# CAAD10 Paint / Touch up



## defboob (Aug 31, 2011)

To make a long story short, this happened when my bike was out of my hands during a transport back home  What's the best way to get this fixed up? I'm not sure if my LBS handles frame/fork touch ups or not - but i had planned on taking it in to the shop this week anyways so i'll find out. Any suggestions would be great. With this being the matte black BBQ color scheme, i have a feeling it's going to be very difficult to fix :cryin:


----------



## ARPRINCE (Feb 12, 2011)

defboob said:


> To make a long story short, this happened when my bike was out of my hands during a transport back home


What a bummer indeed! I would sell that and buy a new one!


----------



## Matt927 (Apr 11, 2012)

Did you check here? Don't know your color scheme.
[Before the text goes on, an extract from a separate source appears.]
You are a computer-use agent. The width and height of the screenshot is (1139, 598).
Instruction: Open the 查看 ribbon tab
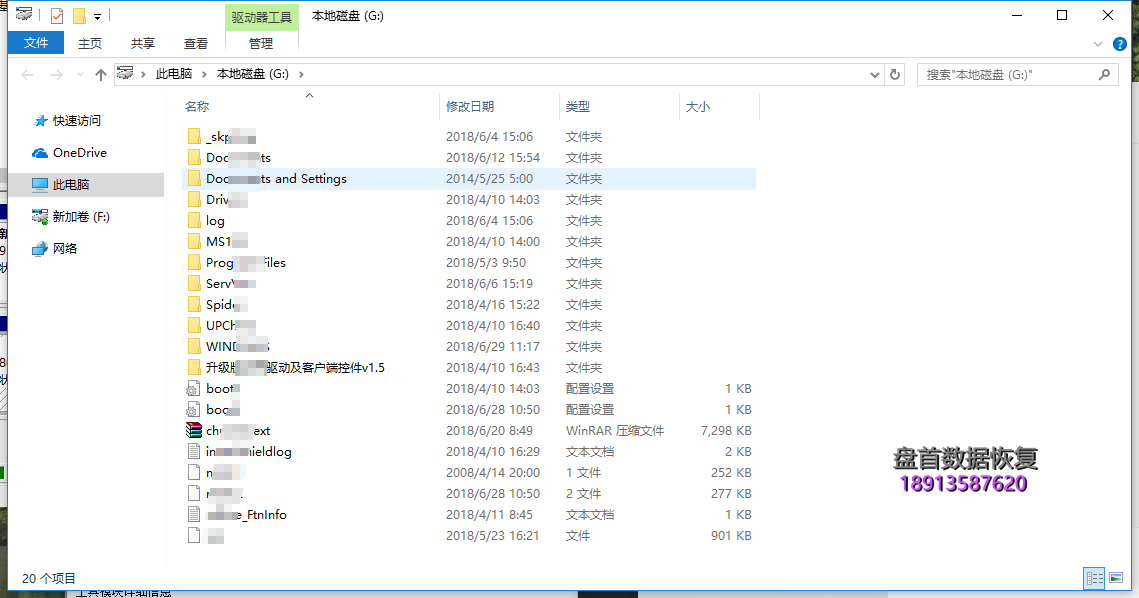click(x=196, y=43)
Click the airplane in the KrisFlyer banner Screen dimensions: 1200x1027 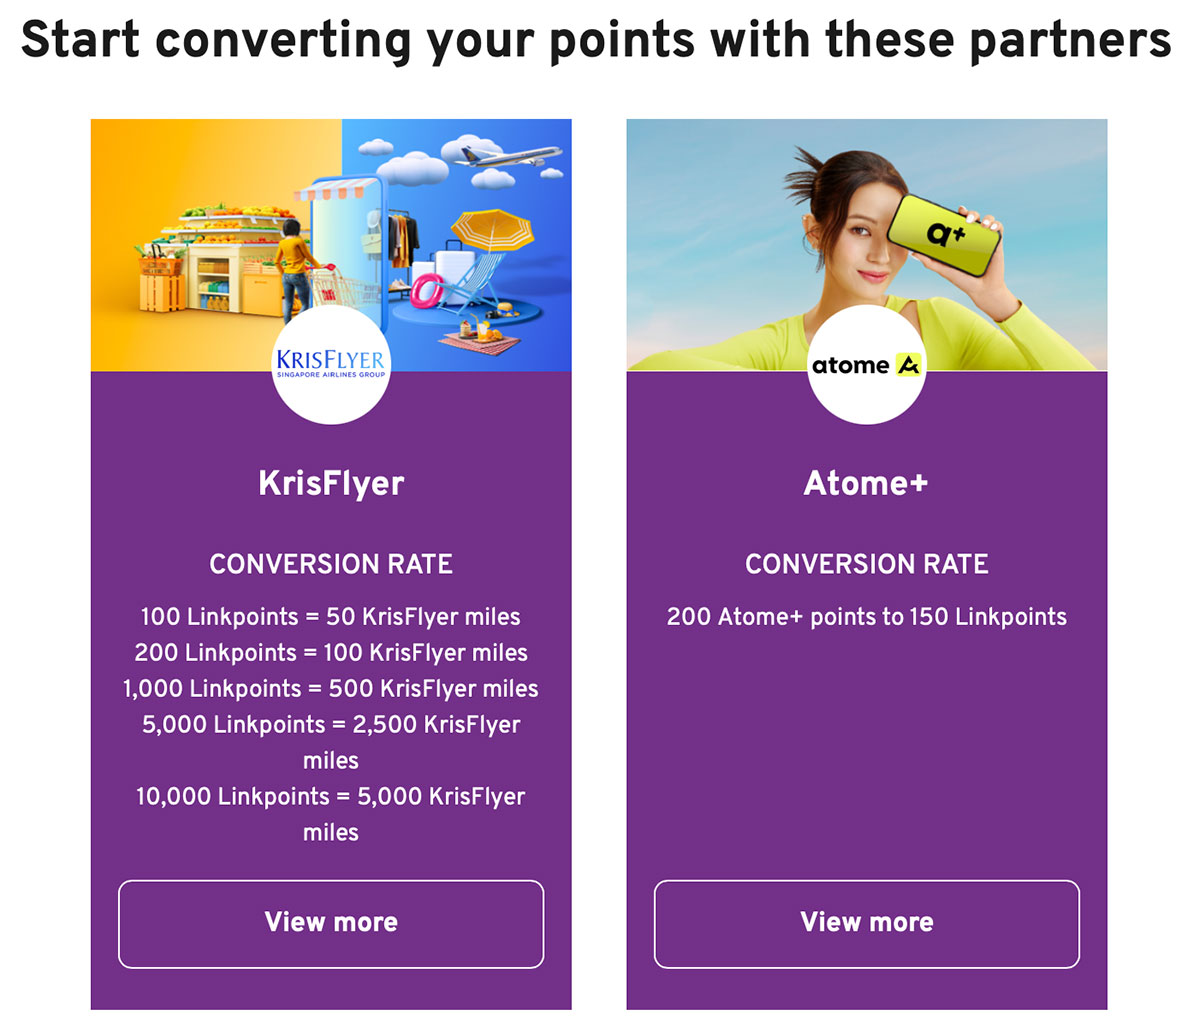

http://www.cannondaleexperts.com/Paint_c_44.html


----------



## defboob (Aug 31, 2011)

yep i did see that page earlier, however most of that paint seems to be from older bikes based on the description they gave. There are some colors there that "sound" close but likely not them considering this is a matte finish. I think it's called Jet Black Matte (BBQ) - however I don't know the code for that color.


----------



## Gearhead65 (Jan 23, 2010)

I have found that a black Sharpie works great for touchup on the black anodized frame of the 10-1.

You may give that a try on the matte black paint.


----------